### Work order
Using the records below, give again exactly the lines from the line that contains "Image resolution: width=819" through the line that contains "is (1386, 868).", both ends included, and only those.
----
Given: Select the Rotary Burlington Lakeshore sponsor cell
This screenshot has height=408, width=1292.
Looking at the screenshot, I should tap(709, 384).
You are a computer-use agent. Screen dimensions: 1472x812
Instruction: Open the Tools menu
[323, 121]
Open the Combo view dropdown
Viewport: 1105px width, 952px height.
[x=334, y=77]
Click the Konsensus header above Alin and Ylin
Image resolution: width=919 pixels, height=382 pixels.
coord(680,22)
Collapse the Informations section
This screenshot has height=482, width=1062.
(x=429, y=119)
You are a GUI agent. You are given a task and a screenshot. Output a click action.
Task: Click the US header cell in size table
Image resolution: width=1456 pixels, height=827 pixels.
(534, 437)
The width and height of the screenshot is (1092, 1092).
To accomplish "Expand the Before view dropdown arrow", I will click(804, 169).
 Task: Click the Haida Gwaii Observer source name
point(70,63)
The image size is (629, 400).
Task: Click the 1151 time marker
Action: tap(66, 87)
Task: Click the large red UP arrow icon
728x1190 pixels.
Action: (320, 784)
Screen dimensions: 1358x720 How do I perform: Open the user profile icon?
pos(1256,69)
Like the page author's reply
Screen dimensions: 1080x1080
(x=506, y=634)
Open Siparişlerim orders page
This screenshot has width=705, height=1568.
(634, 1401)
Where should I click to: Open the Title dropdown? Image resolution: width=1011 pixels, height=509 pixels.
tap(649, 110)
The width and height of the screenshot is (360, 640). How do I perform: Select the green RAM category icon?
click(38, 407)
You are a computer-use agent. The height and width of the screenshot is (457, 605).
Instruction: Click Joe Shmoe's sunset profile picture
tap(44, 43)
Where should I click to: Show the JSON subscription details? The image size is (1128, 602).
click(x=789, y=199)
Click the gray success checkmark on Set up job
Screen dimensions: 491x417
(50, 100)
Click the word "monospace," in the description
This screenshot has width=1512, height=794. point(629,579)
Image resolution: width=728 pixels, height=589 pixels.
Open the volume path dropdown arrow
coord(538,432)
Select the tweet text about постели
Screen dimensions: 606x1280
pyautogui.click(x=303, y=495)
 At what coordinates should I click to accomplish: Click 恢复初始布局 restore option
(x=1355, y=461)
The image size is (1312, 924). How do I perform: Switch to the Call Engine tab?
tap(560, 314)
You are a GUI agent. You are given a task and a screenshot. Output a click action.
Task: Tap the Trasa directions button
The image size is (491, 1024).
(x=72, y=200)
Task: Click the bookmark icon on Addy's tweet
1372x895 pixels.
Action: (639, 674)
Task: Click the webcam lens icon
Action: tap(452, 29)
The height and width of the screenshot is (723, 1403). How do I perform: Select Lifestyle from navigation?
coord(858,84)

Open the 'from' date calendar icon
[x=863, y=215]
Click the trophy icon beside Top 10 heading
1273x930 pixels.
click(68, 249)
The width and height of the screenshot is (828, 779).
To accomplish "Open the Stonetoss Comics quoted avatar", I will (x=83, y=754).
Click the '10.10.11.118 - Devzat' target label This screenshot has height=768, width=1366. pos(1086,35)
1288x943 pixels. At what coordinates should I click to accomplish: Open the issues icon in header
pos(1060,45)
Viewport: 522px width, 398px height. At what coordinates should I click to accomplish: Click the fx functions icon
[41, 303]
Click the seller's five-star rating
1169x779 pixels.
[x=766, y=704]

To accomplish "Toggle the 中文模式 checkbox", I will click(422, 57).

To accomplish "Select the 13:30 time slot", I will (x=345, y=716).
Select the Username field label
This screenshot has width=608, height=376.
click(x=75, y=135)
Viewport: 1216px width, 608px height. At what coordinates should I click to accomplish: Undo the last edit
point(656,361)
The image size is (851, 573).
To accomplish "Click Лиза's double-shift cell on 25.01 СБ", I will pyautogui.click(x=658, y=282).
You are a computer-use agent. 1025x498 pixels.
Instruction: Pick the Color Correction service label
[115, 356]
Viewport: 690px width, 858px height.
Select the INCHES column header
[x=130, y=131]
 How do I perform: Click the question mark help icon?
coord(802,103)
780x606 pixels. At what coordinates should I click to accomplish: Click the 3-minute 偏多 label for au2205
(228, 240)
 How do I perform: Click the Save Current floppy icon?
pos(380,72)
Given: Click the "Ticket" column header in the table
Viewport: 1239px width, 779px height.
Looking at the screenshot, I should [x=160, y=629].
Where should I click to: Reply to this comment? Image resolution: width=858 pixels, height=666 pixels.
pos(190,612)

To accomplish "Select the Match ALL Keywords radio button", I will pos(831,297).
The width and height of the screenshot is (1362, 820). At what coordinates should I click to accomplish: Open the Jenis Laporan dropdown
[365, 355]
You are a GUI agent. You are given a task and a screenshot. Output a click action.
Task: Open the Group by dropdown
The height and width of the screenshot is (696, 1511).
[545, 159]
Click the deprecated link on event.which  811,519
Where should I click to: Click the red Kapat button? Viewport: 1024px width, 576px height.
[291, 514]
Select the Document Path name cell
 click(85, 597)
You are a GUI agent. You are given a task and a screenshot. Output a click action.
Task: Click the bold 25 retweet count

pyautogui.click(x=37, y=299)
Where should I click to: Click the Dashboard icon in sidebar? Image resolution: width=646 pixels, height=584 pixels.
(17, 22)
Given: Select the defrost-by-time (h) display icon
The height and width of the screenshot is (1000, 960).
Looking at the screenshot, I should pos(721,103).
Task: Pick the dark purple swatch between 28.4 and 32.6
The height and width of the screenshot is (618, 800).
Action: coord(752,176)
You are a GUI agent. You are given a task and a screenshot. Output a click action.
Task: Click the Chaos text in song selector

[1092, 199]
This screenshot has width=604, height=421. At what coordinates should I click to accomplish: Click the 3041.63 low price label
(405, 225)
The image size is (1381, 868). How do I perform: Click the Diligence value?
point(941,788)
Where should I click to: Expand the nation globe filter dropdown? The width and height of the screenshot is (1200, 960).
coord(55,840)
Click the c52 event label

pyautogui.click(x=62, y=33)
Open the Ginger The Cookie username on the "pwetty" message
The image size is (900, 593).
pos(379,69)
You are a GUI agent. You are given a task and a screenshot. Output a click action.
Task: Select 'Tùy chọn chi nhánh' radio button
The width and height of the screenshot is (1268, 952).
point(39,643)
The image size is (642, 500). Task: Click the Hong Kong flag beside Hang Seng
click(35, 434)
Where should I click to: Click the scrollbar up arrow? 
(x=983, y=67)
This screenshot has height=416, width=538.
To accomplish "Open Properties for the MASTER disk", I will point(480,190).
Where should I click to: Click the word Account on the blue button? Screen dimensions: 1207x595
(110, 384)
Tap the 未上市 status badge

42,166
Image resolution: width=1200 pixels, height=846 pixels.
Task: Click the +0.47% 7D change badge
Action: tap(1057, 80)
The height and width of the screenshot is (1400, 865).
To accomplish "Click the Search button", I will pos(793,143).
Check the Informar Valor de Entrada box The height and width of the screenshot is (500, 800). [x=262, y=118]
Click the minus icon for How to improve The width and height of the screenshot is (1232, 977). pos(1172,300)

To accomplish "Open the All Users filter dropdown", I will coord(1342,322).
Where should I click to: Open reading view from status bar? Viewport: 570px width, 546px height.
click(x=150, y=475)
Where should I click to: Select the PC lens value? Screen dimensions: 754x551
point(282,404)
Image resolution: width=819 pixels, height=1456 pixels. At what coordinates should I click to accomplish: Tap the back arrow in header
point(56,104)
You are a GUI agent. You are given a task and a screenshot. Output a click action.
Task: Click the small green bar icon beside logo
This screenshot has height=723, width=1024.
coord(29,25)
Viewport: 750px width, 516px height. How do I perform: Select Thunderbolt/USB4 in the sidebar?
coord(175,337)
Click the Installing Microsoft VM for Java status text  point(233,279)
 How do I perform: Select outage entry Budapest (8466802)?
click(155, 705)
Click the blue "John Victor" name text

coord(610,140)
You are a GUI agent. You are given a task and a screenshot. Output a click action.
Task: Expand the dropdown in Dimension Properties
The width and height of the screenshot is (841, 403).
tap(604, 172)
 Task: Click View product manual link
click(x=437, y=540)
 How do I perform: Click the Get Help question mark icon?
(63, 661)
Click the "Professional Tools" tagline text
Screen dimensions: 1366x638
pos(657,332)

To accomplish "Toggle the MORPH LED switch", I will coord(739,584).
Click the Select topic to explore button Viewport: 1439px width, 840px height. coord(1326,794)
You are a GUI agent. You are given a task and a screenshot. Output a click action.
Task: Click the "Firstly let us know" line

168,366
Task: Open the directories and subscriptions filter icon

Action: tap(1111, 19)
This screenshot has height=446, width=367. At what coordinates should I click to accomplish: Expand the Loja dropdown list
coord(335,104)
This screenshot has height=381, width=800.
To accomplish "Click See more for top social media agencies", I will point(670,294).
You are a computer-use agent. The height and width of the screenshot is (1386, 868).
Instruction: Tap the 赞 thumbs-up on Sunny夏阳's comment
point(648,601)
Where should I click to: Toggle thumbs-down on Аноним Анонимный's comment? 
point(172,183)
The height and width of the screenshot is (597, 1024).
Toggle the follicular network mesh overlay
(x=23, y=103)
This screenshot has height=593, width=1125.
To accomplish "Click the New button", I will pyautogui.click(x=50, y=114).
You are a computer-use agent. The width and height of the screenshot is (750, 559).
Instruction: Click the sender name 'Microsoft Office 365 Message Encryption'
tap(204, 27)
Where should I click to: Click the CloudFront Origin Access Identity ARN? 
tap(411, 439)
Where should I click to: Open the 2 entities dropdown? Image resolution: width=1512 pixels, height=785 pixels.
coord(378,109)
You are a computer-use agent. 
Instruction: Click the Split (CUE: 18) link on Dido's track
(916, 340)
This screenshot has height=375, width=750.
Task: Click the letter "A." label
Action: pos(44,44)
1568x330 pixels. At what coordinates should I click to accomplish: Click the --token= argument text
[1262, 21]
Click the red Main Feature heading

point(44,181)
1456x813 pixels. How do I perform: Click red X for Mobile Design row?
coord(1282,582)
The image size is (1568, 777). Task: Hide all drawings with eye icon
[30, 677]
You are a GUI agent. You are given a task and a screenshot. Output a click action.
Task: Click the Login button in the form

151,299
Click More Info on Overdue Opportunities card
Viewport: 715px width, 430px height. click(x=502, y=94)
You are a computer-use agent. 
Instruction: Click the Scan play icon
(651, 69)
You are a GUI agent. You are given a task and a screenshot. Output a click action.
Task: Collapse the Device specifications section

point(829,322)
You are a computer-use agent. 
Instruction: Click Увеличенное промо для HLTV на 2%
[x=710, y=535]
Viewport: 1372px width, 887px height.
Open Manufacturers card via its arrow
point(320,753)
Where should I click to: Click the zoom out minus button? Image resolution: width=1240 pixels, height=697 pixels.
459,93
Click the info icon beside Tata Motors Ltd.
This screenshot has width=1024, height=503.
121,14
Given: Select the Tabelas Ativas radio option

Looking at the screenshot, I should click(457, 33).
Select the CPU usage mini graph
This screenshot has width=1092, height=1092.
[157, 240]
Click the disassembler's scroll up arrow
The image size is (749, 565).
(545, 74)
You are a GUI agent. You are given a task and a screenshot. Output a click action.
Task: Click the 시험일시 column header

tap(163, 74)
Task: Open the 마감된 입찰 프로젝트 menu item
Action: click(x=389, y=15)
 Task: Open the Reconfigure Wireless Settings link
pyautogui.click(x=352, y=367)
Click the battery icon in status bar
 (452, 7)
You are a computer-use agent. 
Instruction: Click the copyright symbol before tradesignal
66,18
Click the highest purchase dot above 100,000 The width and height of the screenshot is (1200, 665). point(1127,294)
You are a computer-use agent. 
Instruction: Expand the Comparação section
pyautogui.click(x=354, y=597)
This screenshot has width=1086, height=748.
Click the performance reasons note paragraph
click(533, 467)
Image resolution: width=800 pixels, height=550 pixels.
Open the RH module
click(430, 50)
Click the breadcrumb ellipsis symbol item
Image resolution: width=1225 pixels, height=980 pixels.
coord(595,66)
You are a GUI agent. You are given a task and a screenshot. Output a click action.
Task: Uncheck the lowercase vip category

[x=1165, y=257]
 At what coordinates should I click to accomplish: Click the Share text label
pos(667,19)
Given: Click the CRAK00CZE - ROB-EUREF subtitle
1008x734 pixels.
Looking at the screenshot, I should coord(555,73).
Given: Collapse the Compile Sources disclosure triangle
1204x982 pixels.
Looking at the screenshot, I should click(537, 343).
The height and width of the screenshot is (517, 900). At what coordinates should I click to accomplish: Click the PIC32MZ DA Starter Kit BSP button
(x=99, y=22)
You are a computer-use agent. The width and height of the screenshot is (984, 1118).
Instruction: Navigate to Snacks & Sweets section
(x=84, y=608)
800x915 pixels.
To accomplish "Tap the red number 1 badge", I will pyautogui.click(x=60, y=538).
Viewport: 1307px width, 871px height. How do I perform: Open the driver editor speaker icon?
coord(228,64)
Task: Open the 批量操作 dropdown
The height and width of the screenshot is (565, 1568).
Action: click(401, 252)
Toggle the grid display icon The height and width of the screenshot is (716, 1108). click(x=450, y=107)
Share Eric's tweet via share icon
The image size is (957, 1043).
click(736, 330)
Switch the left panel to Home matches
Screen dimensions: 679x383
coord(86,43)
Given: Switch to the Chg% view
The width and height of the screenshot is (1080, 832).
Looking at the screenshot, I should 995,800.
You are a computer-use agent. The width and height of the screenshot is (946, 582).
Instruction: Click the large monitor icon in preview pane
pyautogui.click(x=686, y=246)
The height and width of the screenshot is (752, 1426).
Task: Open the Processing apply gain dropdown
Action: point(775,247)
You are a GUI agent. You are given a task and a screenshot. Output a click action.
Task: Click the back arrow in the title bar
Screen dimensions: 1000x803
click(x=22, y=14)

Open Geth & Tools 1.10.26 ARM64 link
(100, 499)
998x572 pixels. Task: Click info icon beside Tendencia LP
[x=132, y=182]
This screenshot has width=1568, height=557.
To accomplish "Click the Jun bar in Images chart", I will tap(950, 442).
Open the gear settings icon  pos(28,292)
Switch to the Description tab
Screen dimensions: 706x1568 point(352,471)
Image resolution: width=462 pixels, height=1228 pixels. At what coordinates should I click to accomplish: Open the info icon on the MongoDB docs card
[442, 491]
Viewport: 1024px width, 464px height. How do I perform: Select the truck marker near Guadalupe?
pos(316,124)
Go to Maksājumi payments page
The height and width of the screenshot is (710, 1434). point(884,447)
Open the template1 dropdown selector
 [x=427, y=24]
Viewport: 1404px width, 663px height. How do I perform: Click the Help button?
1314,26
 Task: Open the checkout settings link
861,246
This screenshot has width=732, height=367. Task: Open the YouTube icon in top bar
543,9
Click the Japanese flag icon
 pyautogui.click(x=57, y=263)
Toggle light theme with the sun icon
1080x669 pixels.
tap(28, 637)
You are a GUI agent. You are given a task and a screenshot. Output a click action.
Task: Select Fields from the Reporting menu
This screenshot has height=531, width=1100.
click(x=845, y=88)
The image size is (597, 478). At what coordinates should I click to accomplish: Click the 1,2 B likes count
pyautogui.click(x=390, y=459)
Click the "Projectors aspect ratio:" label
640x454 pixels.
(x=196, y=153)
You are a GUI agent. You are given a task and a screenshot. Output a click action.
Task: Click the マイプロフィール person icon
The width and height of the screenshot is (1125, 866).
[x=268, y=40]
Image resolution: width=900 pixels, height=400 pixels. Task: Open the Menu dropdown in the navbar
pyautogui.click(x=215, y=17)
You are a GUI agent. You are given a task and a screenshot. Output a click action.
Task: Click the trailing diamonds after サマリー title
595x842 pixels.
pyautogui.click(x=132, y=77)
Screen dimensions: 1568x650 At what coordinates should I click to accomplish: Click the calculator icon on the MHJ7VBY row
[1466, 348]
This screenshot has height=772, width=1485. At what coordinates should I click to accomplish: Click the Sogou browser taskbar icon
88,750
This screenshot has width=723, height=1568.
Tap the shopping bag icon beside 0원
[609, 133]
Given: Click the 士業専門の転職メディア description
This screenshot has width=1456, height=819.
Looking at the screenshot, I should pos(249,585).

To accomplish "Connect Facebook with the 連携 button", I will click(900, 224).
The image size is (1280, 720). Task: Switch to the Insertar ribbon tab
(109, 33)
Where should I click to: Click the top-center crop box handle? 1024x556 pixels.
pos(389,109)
----
### Response below
Image resolution: width=819 pixels, height=1456 pixels. At what coordinates should I click to accomplish: Tap the back arrow in header
point(56,104)
You are a GUI agent. You are given a task and a screenshot. Output a click action.
Task: Click the small green bar icon beside logo
This screenshot has height=723, width=1024.
coord(29,25)
Viewport: 750px width, 516px height. How do I perform: Select Thunderbolt/USB4 in the sidebar?
coord(175,337)
Click the Installing Microsoft VM for Java status text  point(233,279)
 How do I perform: Select outage entry Budapest (8466802)?
click(155, 705)
Click the blue "John Victor" name text

coord(610,140)
You are a GUI agent. You are given a task and a screenshot. Output a click action.
Task: Expand the dropdown in Dimension Properties
The width and height of the screenshot is (841, 403).
tap(604, 172)
 Task: Click View product manual link
click(x=437, y=540)
 How do I perform: Click the Get Help question mark icon?
(63, 661)
Click the "Professional Tools" tagline text
Screen dimensions: 1366x638
pos(657,332)

To accomplish "Toggle the MORPH LED switch", I will coord(739,584).
Click the Select topic to explore button Viewport: 1439px width, 840px height. coord(1326,794)
You are a GUI agent. You are given a task and a screenshot. Output a click action.
Task: Click the "Firstly let us know" line

168,366
Task: Open the directories and subscriptions filter icon

Action: tap(1111, 19)
This screenshot has height=446, width=367. At what coordinates should I click to accomplish: Expand the Loja dropdown list
coord(335,104)
This screenshot has height=381, width=800.
To accomplish "Click See more for top social media agencies", I will point(670,294).
You are a computer-use agent. The height and width of the screenshot is (1386, 868).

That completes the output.